Dans le Catalogue classique des protestations et complaintes chinoises (CCPCC*) figure le concept de préjugé dont les « loups guerriers » sont prompts à nous faire le procès.
Souvent associé à l’arrogance - autre biais typiquement occidental - cette botte rhétorique permet, en surjouant l’indignation contenue, de tuer dans l’œuf toute tentative de débat sur une question gênante pour le gouvernement chinois.
Accusé de préjugés, l’adversaire est d’emblée disqualifié car ignorant, intoxiqué ou de mauvaise foi et donc, probablement raciste car secrètement nostalgique du colonialisme. Ainsi, avant même d’avoir une chance de débattre sur le fond, il lui faudra démontrer que le costume infâmant qu’on veut lui faire porter n’est pas le sien. Bonne chance !
Mais prenons un exemple d’actualité : nombre d’observateurs se demandent actuellement si, malgré ses dénégations, malgré les risques de représailles américaines et d’escalade du conflit, la Chine cèdera à la tentation de vendre des armes à la Russie contre l’Ukraine ?

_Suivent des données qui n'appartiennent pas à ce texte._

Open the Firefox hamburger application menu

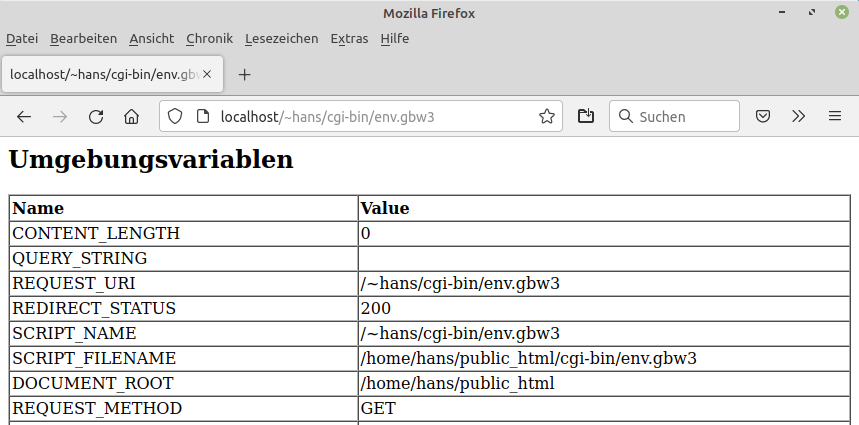[x=835, y=116]
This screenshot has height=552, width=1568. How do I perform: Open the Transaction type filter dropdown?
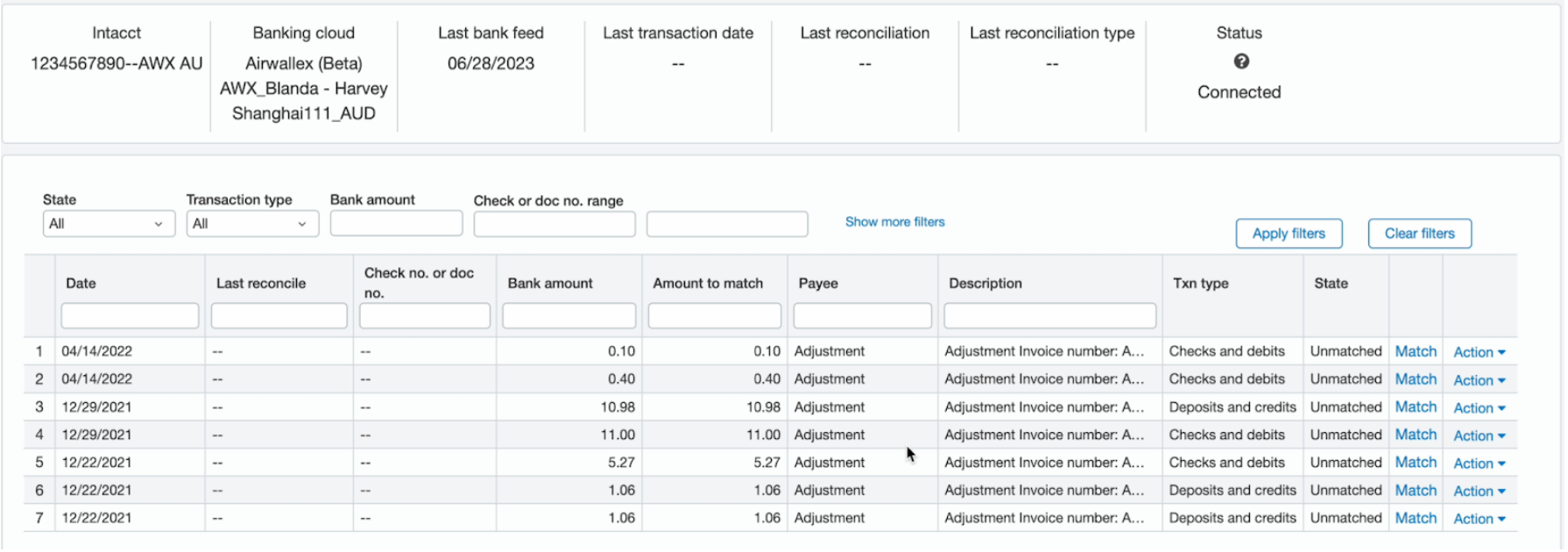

Imaginons qu’à cette question brûlante, ma réponse soit un OUI catégorique, pour les raisons suivantes :
1- Quels que soient les risques géostratégiques encourus par la Chine, la dissimulation, l’appât du gain et la corruption y règnent en maîtres.
2- Dans sa posture de leader de grande puissance, Xi Jinping ne peut, au risque d’être perçu comme infantilisé et dominé par son rival, se laisser priver par Joe Biden d’un droi
t qu’il s’arroge lui-même sans complexes, vis-à-vis de l’Ukraine.
3- Il n’y a pas d’amour mais seulement des preuves d’amour. Ainsi, après les déclarations d’amitié sans limites sino-russes, Vladimir Poutine, en difficulté, attendra sans doute de son inoxydable allié une définition plus palpable des canons de la beauté.
4- La Chine ne peut prendre le risque d’une défaite Russe, dans cette guerre contre les valeurs occidentales.
Vous auriez là typiquement des arguments qui, pour les diplomates chinois, fleurent bon les préjugés occidentaux et ne sont dignes que de mépris.
Mais au fait, comment appelle-t-on dans la nomenclature chinoise des préjugés qui se révèlent exacts ?
*CCPCC : ne pas confondre avec l’autre CCPCC, Conférence Consultative Politique du Peuple Chinois, sorte de Sénat où en revanche, personne ne se plaint jamais.